The Canadian Dollar was bolstered on Wednesday as a domestic manufacturing gauge showed stronger-than-anticipated expansion June. The ‘Loonie’ was able to consolidate these gains as China published impressive Services and Composite PMI figures.
In another sign that the government-imposed stimulus measures are having the desired effect, the Services PMI climbed from 50.7 to 53.1 and the Composite PMI rallied from 50.2 to 52.4.
In a statement issued with the figures, HSBC economist Hongbin Qu noted; ‘The HSBC China Services PMI headline index rose to 53.1 in June, the highest reading since March 2013. Both new and existing business indices rebounded, suggesting stronger economic momentum.

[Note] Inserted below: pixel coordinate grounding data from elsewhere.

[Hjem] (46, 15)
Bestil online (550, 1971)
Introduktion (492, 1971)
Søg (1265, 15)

The employment index also improved over the month, as increased economic activity lifted labour demand. The expansion in the service sector reinforces the recovery seen in the manufacturing sector.’
Sterling, meanwhile, had spent much of the week in an elevated position against its peers thanks to impressive UK Manufacturing and Construction figures.

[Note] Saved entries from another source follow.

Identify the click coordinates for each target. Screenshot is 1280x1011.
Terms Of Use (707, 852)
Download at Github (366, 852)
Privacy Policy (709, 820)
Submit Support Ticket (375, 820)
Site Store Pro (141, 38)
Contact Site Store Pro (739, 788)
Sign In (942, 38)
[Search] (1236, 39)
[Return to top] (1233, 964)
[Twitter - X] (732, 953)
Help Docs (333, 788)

However, Thursday’s Services PMI (the crowning jewel in the three industry measures) declined by more than expected.
Investors had harboured secret hopes that the gauge would smash expectations given that the other PMI’s had over performed, but the index actually edged from 58.6 in May to 57.7 in June.

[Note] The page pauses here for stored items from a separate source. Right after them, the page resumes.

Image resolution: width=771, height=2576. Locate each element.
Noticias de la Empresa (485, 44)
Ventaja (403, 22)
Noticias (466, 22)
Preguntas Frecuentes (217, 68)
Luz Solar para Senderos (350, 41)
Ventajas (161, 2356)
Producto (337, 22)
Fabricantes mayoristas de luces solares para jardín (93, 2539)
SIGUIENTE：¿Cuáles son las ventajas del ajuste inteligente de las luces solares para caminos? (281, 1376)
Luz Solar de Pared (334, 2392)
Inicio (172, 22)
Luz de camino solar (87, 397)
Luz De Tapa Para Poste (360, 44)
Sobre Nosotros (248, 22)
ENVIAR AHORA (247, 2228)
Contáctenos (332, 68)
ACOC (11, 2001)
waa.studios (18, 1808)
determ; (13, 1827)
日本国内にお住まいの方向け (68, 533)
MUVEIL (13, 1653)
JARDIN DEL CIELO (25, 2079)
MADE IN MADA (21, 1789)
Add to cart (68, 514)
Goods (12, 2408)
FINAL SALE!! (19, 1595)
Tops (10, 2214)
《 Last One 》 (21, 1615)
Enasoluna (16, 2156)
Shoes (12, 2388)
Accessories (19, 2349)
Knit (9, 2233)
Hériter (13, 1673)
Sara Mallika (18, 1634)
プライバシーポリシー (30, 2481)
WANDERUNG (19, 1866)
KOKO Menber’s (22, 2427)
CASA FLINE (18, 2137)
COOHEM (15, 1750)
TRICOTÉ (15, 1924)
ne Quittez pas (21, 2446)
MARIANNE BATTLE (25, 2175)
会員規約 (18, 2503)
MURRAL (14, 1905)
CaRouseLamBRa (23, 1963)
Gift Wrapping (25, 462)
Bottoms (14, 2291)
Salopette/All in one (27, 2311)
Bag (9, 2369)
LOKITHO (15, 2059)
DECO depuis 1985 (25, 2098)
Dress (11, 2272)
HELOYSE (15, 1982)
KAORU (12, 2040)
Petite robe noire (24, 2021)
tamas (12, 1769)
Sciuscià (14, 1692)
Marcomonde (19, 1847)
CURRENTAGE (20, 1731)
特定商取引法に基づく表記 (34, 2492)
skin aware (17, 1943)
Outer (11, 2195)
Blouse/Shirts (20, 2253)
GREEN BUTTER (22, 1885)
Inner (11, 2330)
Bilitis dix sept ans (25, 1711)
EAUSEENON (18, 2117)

This was certainly a strong result for the UK, and the nation still seems to be on track to post an impressive growth figure in the second quarter, but once you’ve got used to better-than-expected results, a disappointing figure can be tough to take.
Consequently, Sterling stumbled slightly against its currency counterparts.
The Pound to Canadian Dollar (GBP/CAD) exchange rate hit a low of 1.8216.
Later on Thursday a Canadian report showed that the nation’s merchandise trade deficit narrowed by more than expected in May.
The deficit narrowed to 152 million Canadian Dollars as exports climbed by 3.5% and imports increased by 1.6%.
The report elicited this response from economist Nick Exarhos; ‘Poloz has mentioned an export wedge he would like to see filled.’
The Canadian Dollar received further support during the North American session as the US released its highly anticipated US Non-Farm payrolls report.
Employment in the US enjoyed such an impressive rebound in June that the nation’s unemployment rate slid from 6.3% to 6.1%. Economists had expected no change in the jobless rate.
As Canada has such strong trade links with the US, this encouraging sign of improving economic performance was Canadian Dollar supportive.
A lack of UK and Canadian news may well limit movement in the Pound to Canadian Dollar (GBP/CAD) exchange rate tomorrow.